Des lenteurs de communication entre les agences de renseignement
De fait, sa fiche S a « sonné », comme dit le jargon policier, le 10 mai dernier à Berlin, au moment il prenait un vol de la compagnie Germanwings à destination d’Istanbul, la Turquie étant considérée comme l’antichambre avant de rejoindre les zones de combat. « Dès le 11 mai, les services français préviennent leurs correspondants espagnols qui enregistrent l’information, confie une source informée. Il faudra attendre exactement dix jours, soit le 21 mai, pour que Madrid nous apprenne qu’il n’était plus en Espagne mais en Belgique. On ignore pourquoi cette information n’avait pas été partagée auparavant… » De fait, Ayoub El Khazzani aurait débarqué dans les Flandres dès 2014. Les agents belges de la DR3, la Division de recherche antiterroriste de la police judiciaire fédérale, s’interrogent sur ses liens éventuels avec des islamistes de la ville de Verviers, l’un des principaux foyers de radicalisation en Belgique.
Avec quelque 300 compatriotes partis se battre sous la bannière noire de l’État islamique, le royaume est proportionnellement le pays le plus affecté par le djihadisme en Europe. Affirmant avoir trouvé son arsenal à l’intérieur d’un sac découvert dans un parc public de Bruxelles où il vivait en marginal, Ayoub El Khazzani persiste à nier toute coloration islamiste dans son équipée.
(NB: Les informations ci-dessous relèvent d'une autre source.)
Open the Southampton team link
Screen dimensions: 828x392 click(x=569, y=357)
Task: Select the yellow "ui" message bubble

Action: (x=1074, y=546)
Pourra-t-il longtemps tenir cette stratégie de défense ? En janvier dernier, peu après le carnage de CharlieHebdo et de l’Hyper Cacher en région parisienne, celui qui s’affichait en faveur d’un islam rigoriste sur les réseaux sociaux avait posté des photomontages de la guerre d’Algérie pour brocarder l’Occident, dénoncer « une civilisation terroriste et un état criminel » et fustiger les « juifs et les chrétiens, à l’origine du terrorisme ». Autoproclamé « compagnon du prophète de Dieu » (Allah), le tireur du Thalys continue à répondre aux policiers avec l’aide d’un traducteur tandis que des expertises techniques poussées sont en cours pour cerner les contours de son entourage. Outre les armes, les policiers explorent selon nos informations la mémoire de deux téléphones cellulaires, dont l’un de marque Sony, saisis en sa possession.